Activation of presynaptic oxytocin receptors enhances glutamate release in the ventral hippocampus of prenatally restraint stressed rats

Oxytocin receptors are known to modulate synaptic transmission and network activity in the hippocampus, but their precise function has been only partially elucidated. Here, we have found that activation of presynaptic oxytocin receptor with the potent agonist, carbetocin, enhanced depolarization-evoked glutamate release in the ventral hippocampus with no effect on GABA release. This evidence paved the way for examining the effect of carbetocin treatment in "prenatally restraint stressed" (PRS) rats, i.e., the offspring of dams exposed to repeated episodes of restraint stress during pregnancy. Adult PRS rats exhibit an anxious/depressive-like phenotype associated with an abnormal glucocorticoid feedback regulation of the hypothalamus-pituitary-adrenal (HPA) axis, and, remarkably, with a reduced depolarization-evoked glutamate release in the ventral hippocampus.

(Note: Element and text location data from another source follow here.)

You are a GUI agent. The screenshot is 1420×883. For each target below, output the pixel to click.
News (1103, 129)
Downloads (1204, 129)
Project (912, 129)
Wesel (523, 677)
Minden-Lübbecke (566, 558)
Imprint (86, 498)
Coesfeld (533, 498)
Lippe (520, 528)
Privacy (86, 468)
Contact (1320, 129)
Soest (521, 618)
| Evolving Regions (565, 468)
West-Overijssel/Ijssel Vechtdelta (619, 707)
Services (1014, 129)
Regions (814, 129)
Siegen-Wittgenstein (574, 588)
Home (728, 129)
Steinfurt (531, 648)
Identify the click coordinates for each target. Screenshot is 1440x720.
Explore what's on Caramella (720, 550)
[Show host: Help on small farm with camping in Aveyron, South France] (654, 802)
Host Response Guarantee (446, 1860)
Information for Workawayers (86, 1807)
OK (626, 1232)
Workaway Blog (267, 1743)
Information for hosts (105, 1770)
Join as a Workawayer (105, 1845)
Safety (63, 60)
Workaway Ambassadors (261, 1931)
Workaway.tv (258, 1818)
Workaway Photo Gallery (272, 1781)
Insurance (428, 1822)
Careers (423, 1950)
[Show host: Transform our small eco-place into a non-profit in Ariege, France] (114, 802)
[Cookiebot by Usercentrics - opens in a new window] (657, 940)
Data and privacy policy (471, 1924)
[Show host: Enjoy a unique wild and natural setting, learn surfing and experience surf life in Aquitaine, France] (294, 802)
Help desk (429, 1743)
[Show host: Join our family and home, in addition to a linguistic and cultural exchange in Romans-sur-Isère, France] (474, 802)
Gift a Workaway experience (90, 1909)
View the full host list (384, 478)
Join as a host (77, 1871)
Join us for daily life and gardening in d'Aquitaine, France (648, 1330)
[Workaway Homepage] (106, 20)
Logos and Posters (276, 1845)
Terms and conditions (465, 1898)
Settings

Chronic systemic treatment with carbetocin (1mg/kg, i.p., once a day for 2-3 weeks) in PRS rats corrected the defect in glutamate release, anxiety- and depressive-like behavior, and abnormalities in social behavior, in the HPA response to stress, and in the expression of stress-related genes in the hippocampus and amygdala. Of note, carbetocin treatment had no effect on these behavioral and neuroendocrine parameters in prenatally unstressed (control) rats, with the exception of a reduced expression of the oxytocin receptor gene in the amygdala. These findings disclose a novel function of oxytocin receptors in the hippocampus, and encourage the use of oxytocin receptor agonists in the treatment of stress-related psychiatric disorders in adult life.